Wednesday, December 23, 2009

Stories of The Times

Shortly after my tenure as a full-time employee ended, I compiled a to-do list. Among the half dozen or more projects I mapped out were starting a blog (done) and reading a book a week. Sadly, I have been excessively negligent in fulfilling the book-reading objective. I’ve started several books, and I’m just a few pages short of completing a book I should have read years ago. It’s Barbara Ehrenreich’s Nickel and Dimed, On (Not) Getting By in America.

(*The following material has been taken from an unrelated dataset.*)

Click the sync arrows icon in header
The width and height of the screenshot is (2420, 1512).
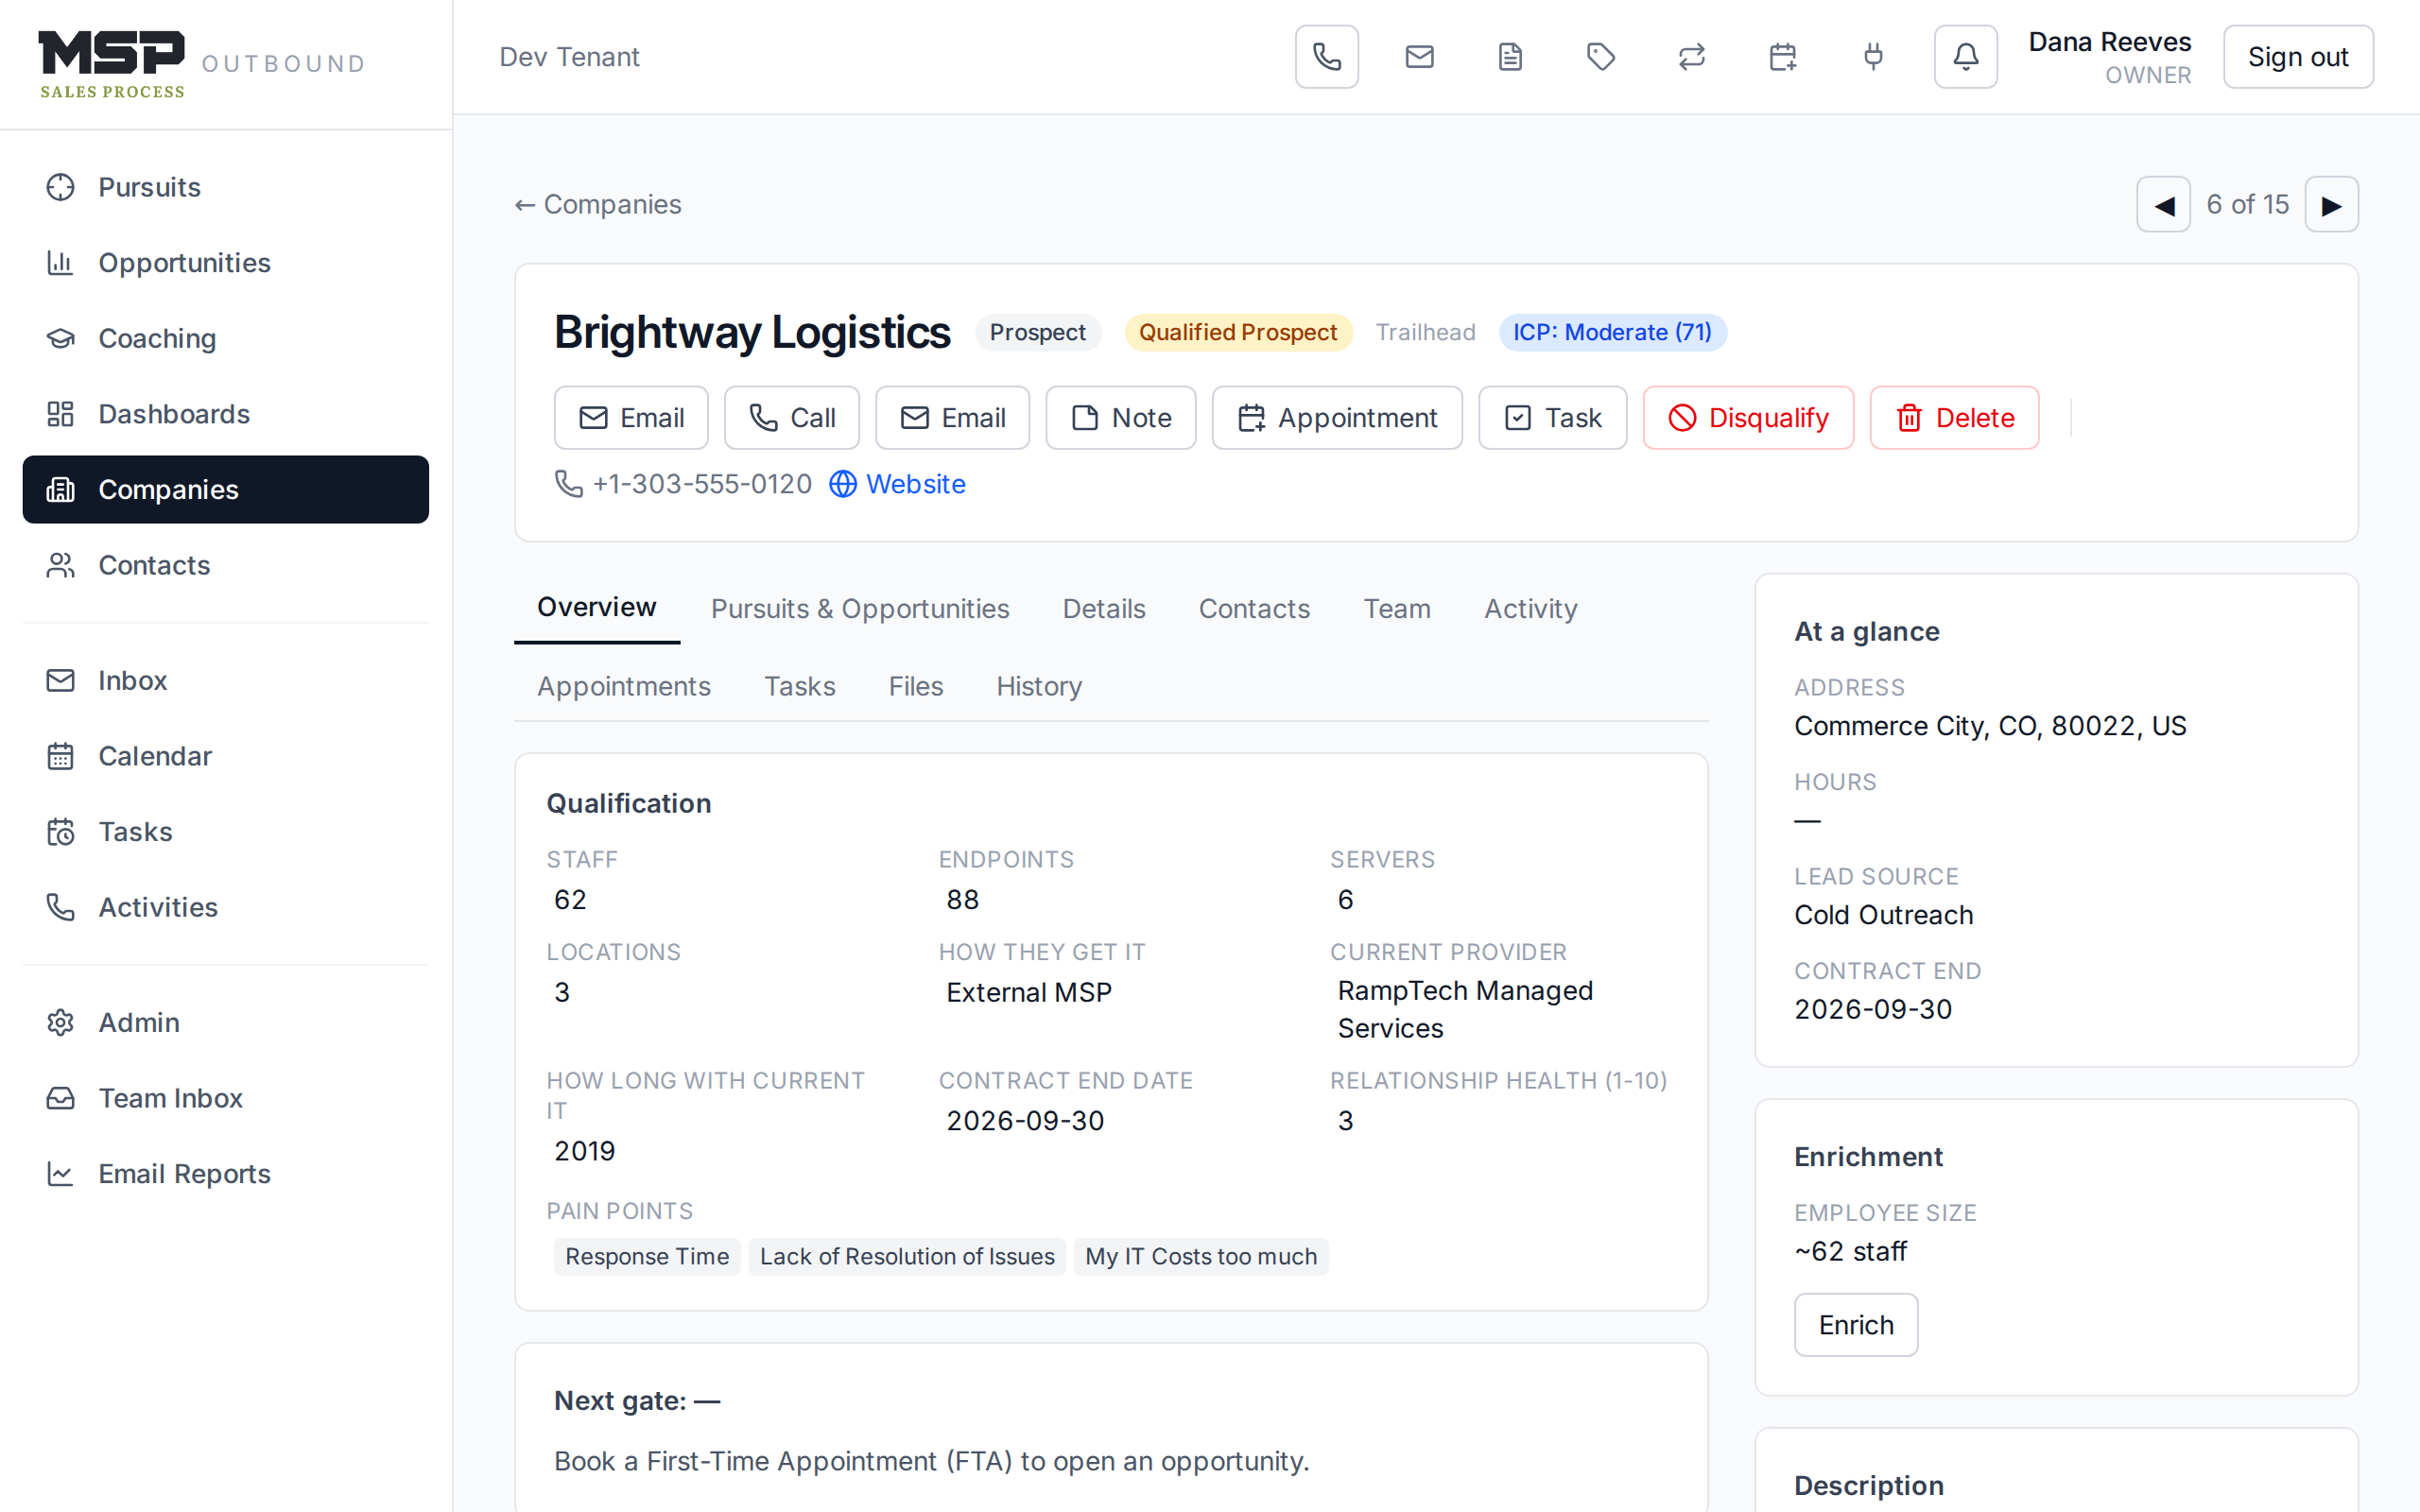1692,57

I’m reminded of her book, and shamed into reporting my literary failing, by an article in the SundayBusiness section of the NY Times. Entitled “My Initiation At Store 5476,” the article detailed reporter Stephanie Rosenbloom’s experience working in a Wal-Mart supercenter in Deptford, NJ. It’s an interesting peek into the culture of Wal-Mart and some of the logistics behind running the largest retail enterprise in the world (http://www.nytimes.com/2009/12/20/business/20walmart.html?_r=1&scp=1&sq=deptford%20nj&st=cse).

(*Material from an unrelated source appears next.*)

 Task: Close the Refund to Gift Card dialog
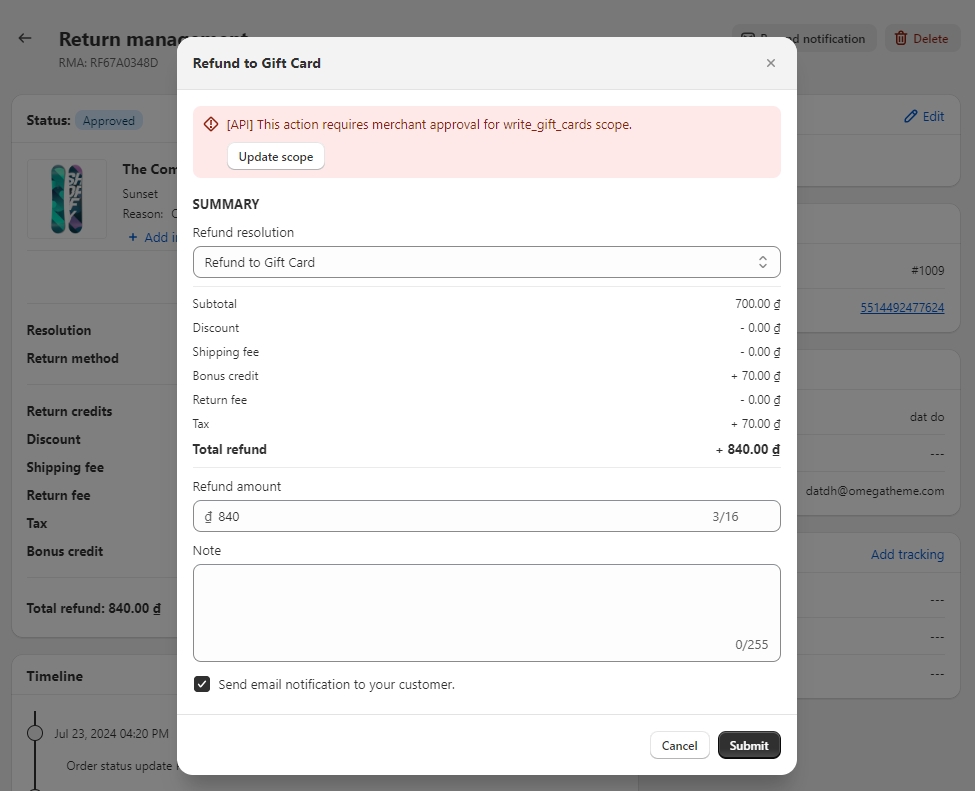pyautogui.click(x=770, y=63)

But like most reporting, Rosenbloom’s depiction only touched on reality. Perhaps we can’t expect more from most journalism as practiced by newspaper, magazine, TV/radio, and Internet reporters. They usually have only limited exposure to their subjects and often are steered by PR pros to focus on what the subject wants, not necessarily what the public needs to know. I’ve been victim of the same scam. It’s rare reportage that reveals more than a skin deep look at politics, business, sports, you name it.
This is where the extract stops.